Have you ever wondered why so many white people are so often afraid of discussing race with People of Color, more particularly people of African descent? I wonder about it all the kind because it seems to be a never-ending problem. In his recent book, For White Folks Who Teach in the Hood…and the Rest of Y’all Too, Christopher Emdin gave me some insights in a way that hadn’t occurred to me before. Since the kind of learning that concerns me the most is learning to be prejudiced- and then unlearning it, Emdin’s book really grabbed my attention. The thesis is that suburban people (mostly white) who decide to teach in urban schools have to learn a lot about their students before they can be effective teachers. This approach contrasts with what pre-service teachers often think they need to learn i.e. subject matter and teaching techniques. Learning about your students is not a high priority in most teacher prep programs. Emdin makes it very clear that learning about the students and their cultures is essential for good teaching.
While reading, I had an insight that is so simple I was ashamed of not seeing it sooner. People with more privilege often do not experience people with less privilege as members of the same human species. To simplify let’s call these two groups white people and people of color (POC’s). If privileged people need to learn to talk and listen to less privileged people rather than simply relying on what they already know about how to talk to people, something is off. We all know how to talk and listen to other people, and we do it all the time. We don’t always understand each other but we do manage well enough most of the time. We talk to people who are different from us constantly. But somehow when we try talking to (or teaching) people with significantly different backgrounds and often less privilege, we think we’re learning a new language or speaking to another species. This is most profoundly true in the US in conversations between privileged white people and less privileged people of color. That problem is a product of our national history and culture. This history leads us to assume that people of European heritage are normal Americans and hyphenated Americans are different in some immutable way. That is one reason why we experience the problem of thinking we need to learn to talk to people who are not of European ancestry in some way that differs from talking to people who are.

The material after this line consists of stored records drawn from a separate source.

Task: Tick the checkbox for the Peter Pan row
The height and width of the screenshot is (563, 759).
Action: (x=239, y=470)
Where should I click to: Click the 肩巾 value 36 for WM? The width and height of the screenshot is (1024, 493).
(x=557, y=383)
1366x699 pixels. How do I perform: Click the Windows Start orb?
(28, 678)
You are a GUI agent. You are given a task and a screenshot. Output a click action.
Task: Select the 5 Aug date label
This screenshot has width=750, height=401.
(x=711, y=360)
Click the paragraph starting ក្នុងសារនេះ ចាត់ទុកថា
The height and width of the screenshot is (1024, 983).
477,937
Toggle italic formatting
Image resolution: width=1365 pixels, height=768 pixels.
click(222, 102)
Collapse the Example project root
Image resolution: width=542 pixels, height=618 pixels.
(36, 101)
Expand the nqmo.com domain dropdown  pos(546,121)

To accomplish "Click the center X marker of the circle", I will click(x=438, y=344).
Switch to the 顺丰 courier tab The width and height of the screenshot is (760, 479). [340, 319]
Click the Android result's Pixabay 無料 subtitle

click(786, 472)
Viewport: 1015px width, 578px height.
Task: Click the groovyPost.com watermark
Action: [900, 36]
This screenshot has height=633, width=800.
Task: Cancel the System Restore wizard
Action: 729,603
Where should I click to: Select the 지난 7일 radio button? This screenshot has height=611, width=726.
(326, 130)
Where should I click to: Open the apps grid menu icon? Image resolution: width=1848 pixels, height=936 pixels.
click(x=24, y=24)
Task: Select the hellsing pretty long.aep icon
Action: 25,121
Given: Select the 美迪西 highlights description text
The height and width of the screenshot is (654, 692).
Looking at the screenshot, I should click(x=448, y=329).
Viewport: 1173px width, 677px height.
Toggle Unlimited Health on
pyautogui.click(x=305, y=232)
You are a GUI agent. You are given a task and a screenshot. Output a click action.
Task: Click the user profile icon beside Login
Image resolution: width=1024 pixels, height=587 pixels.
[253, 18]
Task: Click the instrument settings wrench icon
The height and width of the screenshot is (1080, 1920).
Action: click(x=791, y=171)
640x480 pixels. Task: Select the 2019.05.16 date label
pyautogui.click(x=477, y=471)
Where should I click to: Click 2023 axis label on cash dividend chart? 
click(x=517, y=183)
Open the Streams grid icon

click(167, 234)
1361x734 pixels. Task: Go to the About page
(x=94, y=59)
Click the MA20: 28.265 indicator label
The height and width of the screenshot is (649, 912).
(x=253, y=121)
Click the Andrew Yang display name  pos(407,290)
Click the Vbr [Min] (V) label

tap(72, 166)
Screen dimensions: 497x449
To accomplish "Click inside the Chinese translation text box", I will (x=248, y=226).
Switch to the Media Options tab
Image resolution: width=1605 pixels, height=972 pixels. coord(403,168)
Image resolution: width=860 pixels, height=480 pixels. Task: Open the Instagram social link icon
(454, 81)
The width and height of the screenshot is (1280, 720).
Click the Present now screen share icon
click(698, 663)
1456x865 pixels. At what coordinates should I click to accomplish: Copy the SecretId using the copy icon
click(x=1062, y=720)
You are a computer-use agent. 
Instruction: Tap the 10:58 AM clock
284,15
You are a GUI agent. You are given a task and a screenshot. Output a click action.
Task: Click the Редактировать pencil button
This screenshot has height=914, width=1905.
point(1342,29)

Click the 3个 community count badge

In my recent book, Of Education, Fishbowls and Rabbit Holes, I described the culture that has produced standard Eurocentric pedagogies, and the ways in which this individualized, objectivist, content focused approach is often ineffective with students from many of the cultures represented in today’s schools and colleges. Put simply, most faculty do not teach the way most of their students learn. The outcome of this dilemma includes long conversations of lack of student preparedness, blaming the students rather than deconstructing typical teaching processes.
If we could consider all people as members of one species, the problem of speaking to people who are different from us in some significant way would diminish. This concept can be represented by a Venn diagram, two intersecting circles with the differences in the outer shell and the similarities in the area of overlap. All cultures vary by language, faith, family arrangement, visible characteristics and behavioral norms. All cultures are organized to meet the needs of their members for food, shelter, love, acceptance and purpose.
If we focus on the overlapping area at the center, we suddenly will know how to talk to each other because we begin by discussing what we have or need in common. All human groups have very similar needs, but we also have different ways of meeting those needs, and we are often ignorant of the methods that different groups use to meet common human needs. Any new or unfamiliar situation can be frightening, but it can also be considered an opportunity to learn. This puts the responsibility for learning to teach others, talk to others and generally get along with others on the person who is unfamiliar with the others. If one person is afraid, it is that person’s responsibility to manage the fear and see the reality that ordinary conversation is just that- conversations about the price of groceries, the quality of schooling, the ranking of your favorite sports team – human conversations. The realistic fact in the US is that most people of color know perfectly well how to talk to white people and people with privilege because they have to deal with those people every day as bosses, as state officials, as police and as social workers, to name just a few roles. In some places, white people can go for a long time before they have to talk to a person of color and that person is not likely to be in charge of something they need. When people think they need to learn “tricks” to talk to other people, that approach is demeaning to both.
A final book I would like to mention is How Jews Became White Folks and What That Says About Race in America by Karen Brodkin. As a Jew, I often wander among white folks. I look like one of them, but I do not exactly belong. My intersectional identity is one of the reasons that I was finally able to notice that many white privileged folks don’t talk to other people as if they were members of the same human community. Sometimes people talk to me as if I were one of them (particularly when they wish me a merry Christmas or are totally ignorant of my culture and customs) and it never occurs to them that I don’t share their culture completely. I am always faced with the question of whether or not to correct them, to inform them that I don’t celebrate Christmas or Easter for example. I have given up correcting for the most part. It’s just too much trouble and leads to awkward silences. I am not suggesting that being a Jewish person in the US is as burdensome as being a person of color with few privileges, but you get the point. Any difference is a problem under some circumstances, when the person of the dominant culture doesn’t stop and acknowledge a potential difference. When a person with more privilege feels awkward about acknowledging or trying to understand the life of a person with less privilege, it is that person’s responsibility to do some reflection. As Aristotle told us in his work on ethics, the person with the greater power always has the greater responsibility. I would like to write a conclusion to this piece right here, but I can’t. You have to. Thoughts??????